What is expected –
All of the entries need to be repeated exactly. Leave nothing out.

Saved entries
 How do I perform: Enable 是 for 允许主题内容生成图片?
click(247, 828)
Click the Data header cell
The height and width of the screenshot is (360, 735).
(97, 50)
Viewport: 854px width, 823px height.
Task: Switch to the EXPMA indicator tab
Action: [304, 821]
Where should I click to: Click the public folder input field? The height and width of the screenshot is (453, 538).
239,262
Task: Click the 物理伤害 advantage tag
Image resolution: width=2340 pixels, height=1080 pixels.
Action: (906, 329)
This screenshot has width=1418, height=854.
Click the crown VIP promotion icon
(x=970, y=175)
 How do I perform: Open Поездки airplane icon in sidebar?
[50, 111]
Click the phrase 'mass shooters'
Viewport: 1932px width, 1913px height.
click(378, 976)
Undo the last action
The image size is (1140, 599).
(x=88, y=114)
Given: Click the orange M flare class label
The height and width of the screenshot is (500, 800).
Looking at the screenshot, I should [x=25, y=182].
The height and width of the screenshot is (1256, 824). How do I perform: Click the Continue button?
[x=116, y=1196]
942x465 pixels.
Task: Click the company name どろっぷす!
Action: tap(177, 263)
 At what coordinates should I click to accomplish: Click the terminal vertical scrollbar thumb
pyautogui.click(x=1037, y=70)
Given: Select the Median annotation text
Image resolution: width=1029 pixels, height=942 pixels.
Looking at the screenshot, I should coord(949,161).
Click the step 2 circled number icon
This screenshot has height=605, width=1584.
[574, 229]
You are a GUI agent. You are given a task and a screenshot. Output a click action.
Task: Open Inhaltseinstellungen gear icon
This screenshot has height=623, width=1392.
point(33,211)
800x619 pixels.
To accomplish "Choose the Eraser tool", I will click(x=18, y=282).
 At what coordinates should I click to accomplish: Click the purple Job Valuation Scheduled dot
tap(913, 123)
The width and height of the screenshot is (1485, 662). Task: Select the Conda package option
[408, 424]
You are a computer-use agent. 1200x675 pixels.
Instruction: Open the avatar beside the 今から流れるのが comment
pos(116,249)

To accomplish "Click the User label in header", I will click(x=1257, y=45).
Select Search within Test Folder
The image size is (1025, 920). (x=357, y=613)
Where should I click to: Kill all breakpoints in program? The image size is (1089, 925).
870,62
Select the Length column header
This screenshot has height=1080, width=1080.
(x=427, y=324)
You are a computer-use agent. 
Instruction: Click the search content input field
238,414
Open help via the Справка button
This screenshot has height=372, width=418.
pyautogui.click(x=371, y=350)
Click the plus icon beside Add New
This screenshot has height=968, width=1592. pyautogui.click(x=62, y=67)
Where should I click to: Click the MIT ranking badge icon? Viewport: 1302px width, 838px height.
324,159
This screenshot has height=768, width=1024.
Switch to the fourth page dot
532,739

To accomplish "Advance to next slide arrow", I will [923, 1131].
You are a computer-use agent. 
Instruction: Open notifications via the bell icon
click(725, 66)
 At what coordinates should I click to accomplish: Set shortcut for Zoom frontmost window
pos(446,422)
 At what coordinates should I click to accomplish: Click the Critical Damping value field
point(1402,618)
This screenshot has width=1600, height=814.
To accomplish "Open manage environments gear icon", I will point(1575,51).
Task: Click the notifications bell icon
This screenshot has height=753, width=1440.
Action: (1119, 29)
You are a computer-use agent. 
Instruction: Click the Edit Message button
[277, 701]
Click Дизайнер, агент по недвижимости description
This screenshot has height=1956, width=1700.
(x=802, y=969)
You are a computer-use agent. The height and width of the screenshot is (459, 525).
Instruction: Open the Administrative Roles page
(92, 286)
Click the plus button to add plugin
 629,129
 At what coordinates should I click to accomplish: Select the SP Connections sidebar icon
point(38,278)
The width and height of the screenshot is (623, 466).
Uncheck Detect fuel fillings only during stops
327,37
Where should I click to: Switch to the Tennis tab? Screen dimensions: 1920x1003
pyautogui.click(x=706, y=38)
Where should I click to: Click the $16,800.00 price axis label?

Exercise response –
 How do I perform: Enable 是 for 允许主题内容生成图片?
click(247, 828)
Click the Data header cell
The height and width of the screenshot is (360, 735).
(97, 50)
Viewport: 854px width, 823px height.
Task: Switch to the EXPMA indicator tab
Action: [304, 821]
Where should I click to: Click the public folder input field? The height and width of the screenshot is (453, 538).
239,262
Task: Click the 物理伤害 advantage tag
Image resolution: width=2340 pixels, height=1080 pixels.
Action: (906, 329)
This screenshot has width=1418, height=854.
Click the crown VIP promotion icon
(x=970, y=175)
 How do I perform: Open Поездки airplane icon in sidebar?
[50, 111]
Click the phrase 'mass shooters'
Viewport: 1932px width, 1913px height.
click(378, 976)
Undo the last action
The image size is (1140, 599).
(x=88, y=114)
Given: Click the orange M flare class label
The height and width of the screenshot is (500, 800).
Looking at the screenshot, I should [x=25, y=182].
The height and width of the screenshot is (1256, 824). How do I perform: Click the Continue button?
[x=116, y=1196]
942x465 pixels.
Task: Click the company name どろっぷす!
Action: tap(177, 263)
 At what coordinates should I click to accomplish: Click the terminal vertical scrollbar thumb
pyautogui.click(x=1037, y=70)
Given: Select the Median annotation text
Image resolution: width=1029 pixels, height=942 pixels.
Looking at the screenshot, I should coord(949,161).
Click the step 2 circled number icon
This screenshot has height=605, width=1584.
[574, 229]
You are a GUI agent. You are given a task and a screenshot. Output a click action.
Task: Open Inhaltseinstellungen gear icon
This screenshot has height=623, width=1392.
point(33,211)
800x619 pixels.
To accomplish "Choose the Eraser tool", I will click(x=18, y=282).
 At what coordinates should I click to accomplish: Click the purple Job Valuation Scheduled dot
tap(913, 123)
The width and height of the screenshot is (1485, 662). Task: Select the Conda package option
[408, 424]
You are a computer-use agent. 1200x675 pixels.
Instruction: Open the avatar beside the 今から流れるのが comment
pos(116,249)

To accomplish "Click the User label in header", I will click(x=1257, y=45).
Select Search within Test Folder
The image size is (1025, 920). (x=357, y=613)
Where should I click to: Kill all breakpoints in program? The image size is (1089, 925).
870,62
Select the Length column header
This screenshot has height=1080, width=1080.
(x=427, y=324)
You are a computer-use agent. 
Instruction: Click the search content input field
238,414
Open help via the Справка button
This screenshot has height=372, width=418.
pyautogui.click(x=371, y=350)
Click the plus icon beside Add New
This screenshot has height=968, width=1592. pyautogui.click(x=62, y=67)
Where should I click to: Click the MIT ranking badge icon? Viewport: 1302px width, 838px height.
324,159
This screenshot has height=768, width=1024.
Switch to the fourth page dot
532,739

To accomplish "Advance to next slide arrow", I will [923, 1131].
You are a computer-use agent. 
Instruction: Open notifications via the bell icon
click(725, 66)
 At what coordinates should I click to accomplish: Set shortcut for Zoom frontmost window
pos(446,422)
 At what coordinates should I click to accomplish: Click the Critical Damping value field
point(1402,618)
This screenshot has width=1600, height=814.
To accomplish "Open manage environments gear icon", I will point(1575,51).
Task: Click the notifications bell icon
This screenshot has height=753, width=1440.
Action: (1119, 29)
You are a computer-use agent. 
Instruction: Click the Edit Message button
[277, 701]
Click Дизайнер, агент по недвижимости description
This screenshot has height=1956, width=1700.
(x=802, y=969)
You are a computer-use agent. The height and width of the screenshot is (459, 525).
Instruction: Open the Administrative Roles page
(92, 286)
Click the plus button to add plugin
 629,129
 At what coordinates should I click to accomplish: Select the SP Connections sidebar icon
point(38,278)
The width and height of the screenshot is (623, 466).
Uncheck Detect fuel fillings only during stops
327,37
Where should I click to: Switch to the Tennis tab? Screen dimensions: 1920x1003
pyautogui.click(x=706, y=38)
Where should I click to: Click the $16,800.00 price axis label?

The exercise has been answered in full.